Your assignment -
Your job is to copy every record exactly.

BEGIN

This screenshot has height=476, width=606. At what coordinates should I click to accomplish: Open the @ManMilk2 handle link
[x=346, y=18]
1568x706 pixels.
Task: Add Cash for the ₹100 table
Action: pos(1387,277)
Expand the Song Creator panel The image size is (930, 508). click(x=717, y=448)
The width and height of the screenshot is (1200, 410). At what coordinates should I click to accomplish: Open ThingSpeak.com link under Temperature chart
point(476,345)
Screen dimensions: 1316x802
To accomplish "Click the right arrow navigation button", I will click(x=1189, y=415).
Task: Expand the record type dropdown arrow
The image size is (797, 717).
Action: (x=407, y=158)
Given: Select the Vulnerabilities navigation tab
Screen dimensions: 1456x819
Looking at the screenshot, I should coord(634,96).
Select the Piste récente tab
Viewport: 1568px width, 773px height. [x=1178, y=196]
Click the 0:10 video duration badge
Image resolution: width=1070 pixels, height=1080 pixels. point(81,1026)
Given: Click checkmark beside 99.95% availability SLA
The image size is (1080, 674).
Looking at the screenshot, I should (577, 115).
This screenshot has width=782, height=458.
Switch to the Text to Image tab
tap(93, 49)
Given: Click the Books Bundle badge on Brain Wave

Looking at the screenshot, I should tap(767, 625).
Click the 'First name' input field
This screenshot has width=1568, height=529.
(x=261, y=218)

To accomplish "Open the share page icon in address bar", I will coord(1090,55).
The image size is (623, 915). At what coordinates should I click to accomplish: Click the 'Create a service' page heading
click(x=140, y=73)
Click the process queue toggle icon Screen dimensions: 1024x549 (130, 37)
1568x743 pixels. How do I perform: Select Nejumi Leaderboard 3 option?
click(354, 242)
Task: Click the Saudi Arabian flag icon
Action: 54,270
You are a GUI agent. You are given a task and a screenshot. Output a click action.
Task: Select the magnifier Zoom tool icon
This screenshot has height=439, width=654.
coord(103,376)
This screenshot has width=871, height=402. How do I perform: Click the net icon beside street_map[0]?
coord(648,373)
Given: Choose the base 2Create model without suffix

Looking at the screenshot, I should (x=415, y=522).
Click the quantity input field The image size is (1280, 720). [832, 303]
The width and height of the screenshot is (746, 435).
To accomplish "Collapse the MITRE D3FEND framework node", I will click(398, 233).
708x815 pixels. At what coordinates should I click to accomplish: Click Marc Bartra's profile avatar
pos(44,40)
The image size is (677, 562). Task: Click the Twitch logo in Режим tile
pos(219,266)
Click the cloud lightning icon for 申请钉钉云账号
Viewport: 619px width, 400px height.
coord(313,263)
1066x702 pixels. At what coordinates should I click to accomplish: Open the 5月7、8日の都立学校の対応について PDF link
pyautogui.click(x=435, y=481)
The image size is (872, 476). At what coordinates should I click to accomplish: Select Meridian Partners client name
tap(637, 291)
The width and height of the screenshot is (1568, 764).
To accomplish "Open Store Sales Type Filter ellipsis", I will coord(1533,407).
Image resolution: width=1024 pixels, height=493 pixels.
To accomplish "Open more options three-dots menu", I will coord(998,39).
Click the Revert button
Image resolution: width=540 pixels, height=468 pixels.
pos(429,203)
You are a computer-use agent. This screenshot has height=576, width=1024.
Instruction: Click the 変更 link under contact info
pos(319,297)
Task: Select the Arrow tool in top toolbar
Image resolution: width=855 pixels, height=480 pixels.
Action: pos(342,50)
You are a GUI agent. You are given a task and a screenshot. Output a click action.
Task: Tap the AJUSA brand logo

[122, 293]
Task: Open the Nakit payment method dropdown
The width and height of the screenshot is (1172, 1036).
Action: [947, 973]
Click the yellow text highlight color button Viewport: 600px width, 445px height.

END

Answer -
This screenshot has height=476, width=606. At what coordinates should I click to accomplish: Open the @ManMilk2 handle link
[x=346, y=18]
1568x706 pixels.
Task: Add Cash for the ₹100 table
Action: pos(1387,277)
Expand the Song Creator panel The image size is (930, 508). click(x=717, y=448)
The width and height of the screenshot is (1200, 410). At what coordinates should I click to accomplish: Open ThingSpeak.com link under Temperature chart
point(476,345)
Screen dimensions: 1316x802
To accomplish "Click the right arrow navigation button", I will click(x=1189, y=415).
Task: Expand the record type dropdown arrow
The image size is (797, 717).
Action: (x=407, y=158)
Given: Select the Vulnerabilities navigation tab
Screen dimensions: 1456x819
Looking at the screenshot, I should coord(634,96).
Select the Piste récente tab
Viewport: 1568px width, 773px height. [x=1178, y=196]
Click the 0:10 video duration badge
Image resolution: width=1070 pixels, height=1080 pixels. point(81,1026)
Given: Click checkmark beside 99.95% availability SLA
The image size is (1080, 674).
Looking at the screenshot, I should (577, 115).
This screenshot has width=782, height=458.
Switch to the Text to Image tab
tap(93, 49)
Given: Click the Books Bundle badge on Brain Wave

Looking at the screenshot, I should tap(767, 625).
Click the 'First name' input field
This screenshot has width=1568, height=529.
(x=261, y=218)

To accomplish "Open the share page icon in address bar", I will coord(1090,55).
The image size is (623, 915). At what coordinates should I click to accomplish: Click the 'Create a service' page heading
click(x=140, y=73)
Click the process queue toggle icon Screen dimensions: 1024x549 (130, 37)
1568x743 pixels. How do I perform: Select Nejumi Leaderboard 3 option?
click(354, 242)
Task: Click the Saudi Arabian flag icon
Action: 54,270
You are a GUI agent. You are given a task and a screenshot. Output a click action.
Task: Select the magnifier Zoom tool icon
This screenshot has height=439, width=654.
coord(103,376)
This screenshot has width=871, height=402. How do I perform: Click the net icon beside street_map[0]?
coord(648,373)
Given: Choose the base 2Create model without suffix

Looking at the screenshot, I should (x=415, y=522).
Click the quantity input field The image size is (1280, 720). [832, 303]
The width and height of the screenshot is (746, 435).
To accomplish "Collapse the MITRE D3FEND framework node", I will click(398, 233).
708x815 pixels. At what coordinates should I click to accomplish: Click Marc Bartra's profile avatar
pos(44,40)
The image size is (677, 562). Task: Click the Twitch logo in Режим tile
pos(219,266)
Click the cloud lightning icon for 申请钉钉云账号
Viewport: 619px width, 400px height.
coord(313,263)
1066x702 pixels. At what coordinates should I click to accomplish: Open the 5月7、8日の都立学校の対応について PDF link
pyautogui.click(x=435, y=481)
The image size is (872, 476). At what coordinates should I click to accomplish: Select Meridian Partners client name
tap(637, 291)
The width and height of the screenshot is (1568, 764).
To accomplish "Open Store Sales Type Filter ellipsis", I will coord(1533,407).
Image resolution: width=1024 pixels, height=493 pixels.
To accomplish "Open more options three-dots menu", I will coord(998,39).
Click the Revert button
Image resolution: width=540 pixels, height=468 pixels.
pos(429,203)
You are a computer-use agent. This screenshot has height=576, width=1024.
Instruction: Click the 変更 link under contact info
pos(319,297)
Task: Select the Arrow tool in top toolbar
Image resolution: width=855 pixels, height=480 pixels.
Action: pos(342,50)
You are a GUI agent. You are given a task and a screenshot. Output a click action.
Task: Tap the AJUSA brand logo

[122, 293]
Task: Open the Nakit payment method dropdown
The width and height of the screenshot is (1172, 1036).
Action: [947, 973]
Click the yellow text highlight color button Viewport: 600px width, 445px height.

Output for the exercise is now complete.